Give again only what runs from the line with "Instruction: Open the" to the final line of the entries below, exactly as written and without pictures.

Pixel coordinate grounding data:
+ + + + + + +

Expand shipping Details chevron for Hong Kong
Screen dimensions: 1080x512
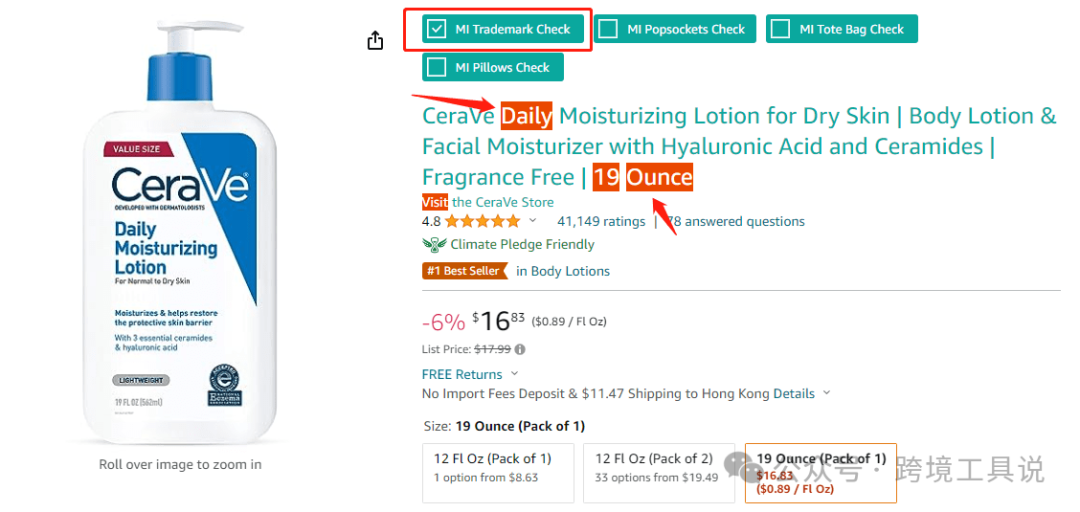click(x=827, y=394)
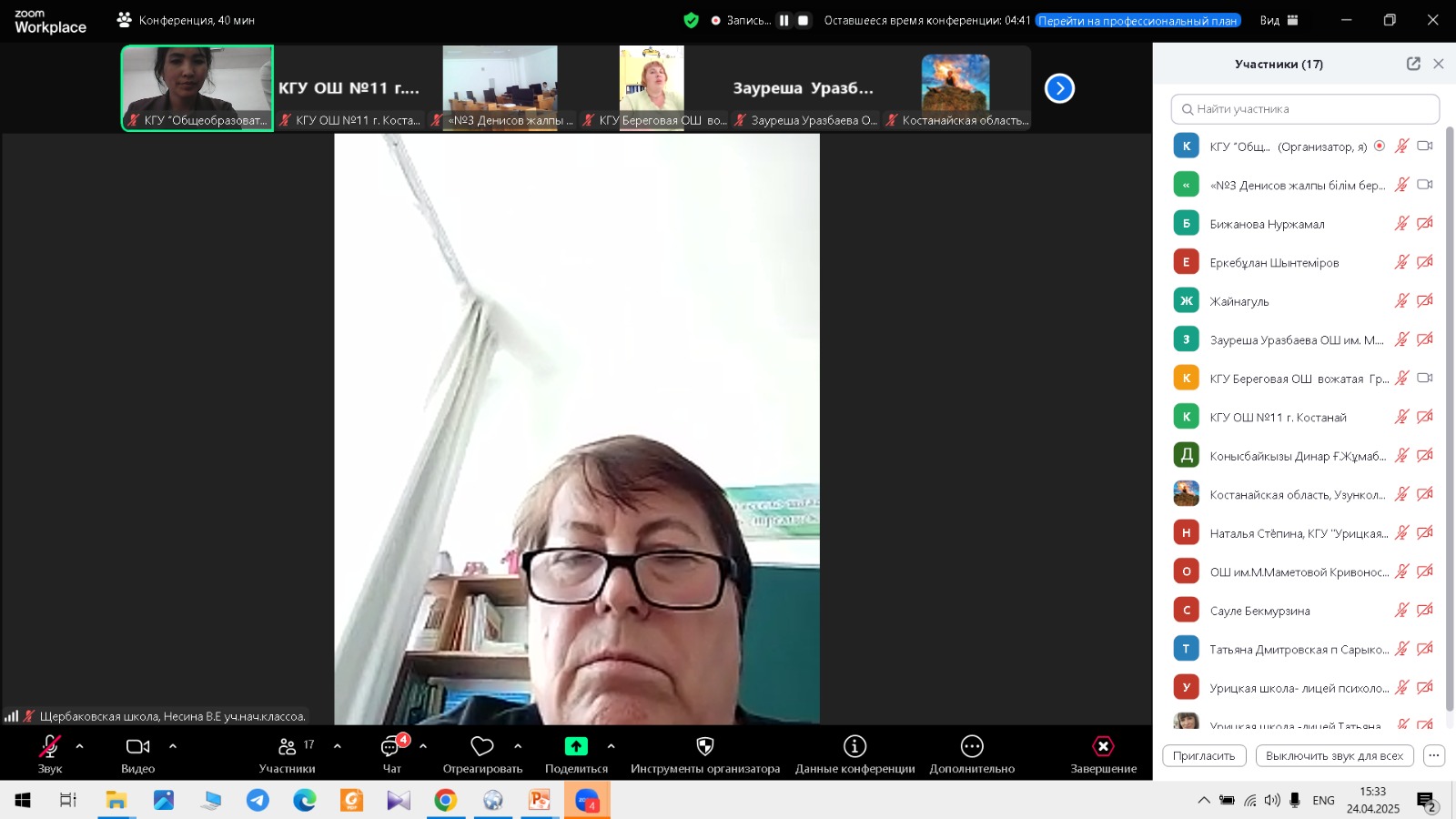Click Mute all participants button
The height and width of the screenshot is (819, 1456).
[1334, 756]
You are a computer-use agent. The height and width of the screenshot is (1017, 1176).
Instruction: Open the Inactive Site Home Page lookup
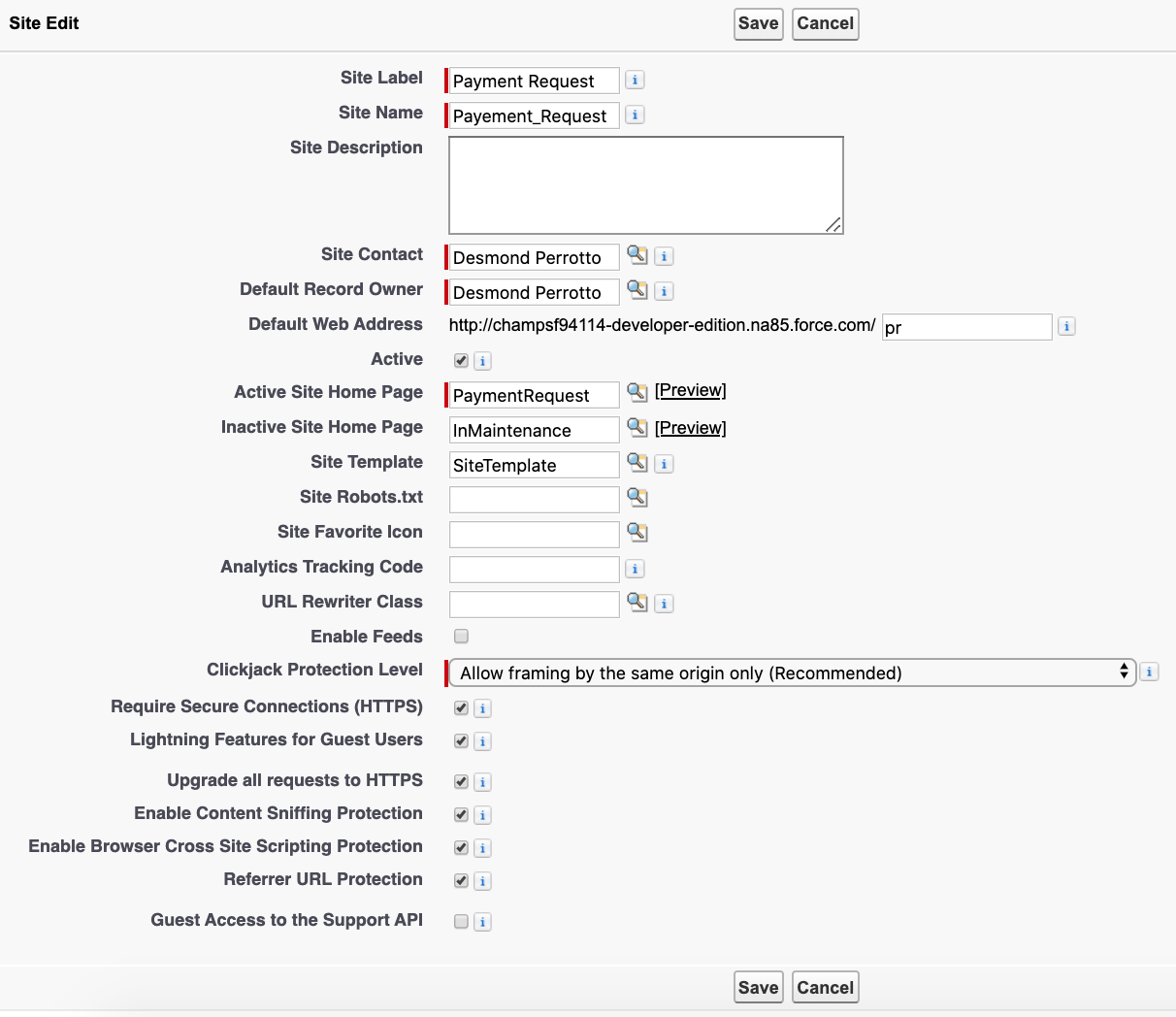pyautogui.click(x=638, y=429)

+ + + + + + +

Result of the exercise:
Instruction: Open the Inactive Site Home Page lookup
pyautogui.click(x=638, y=429)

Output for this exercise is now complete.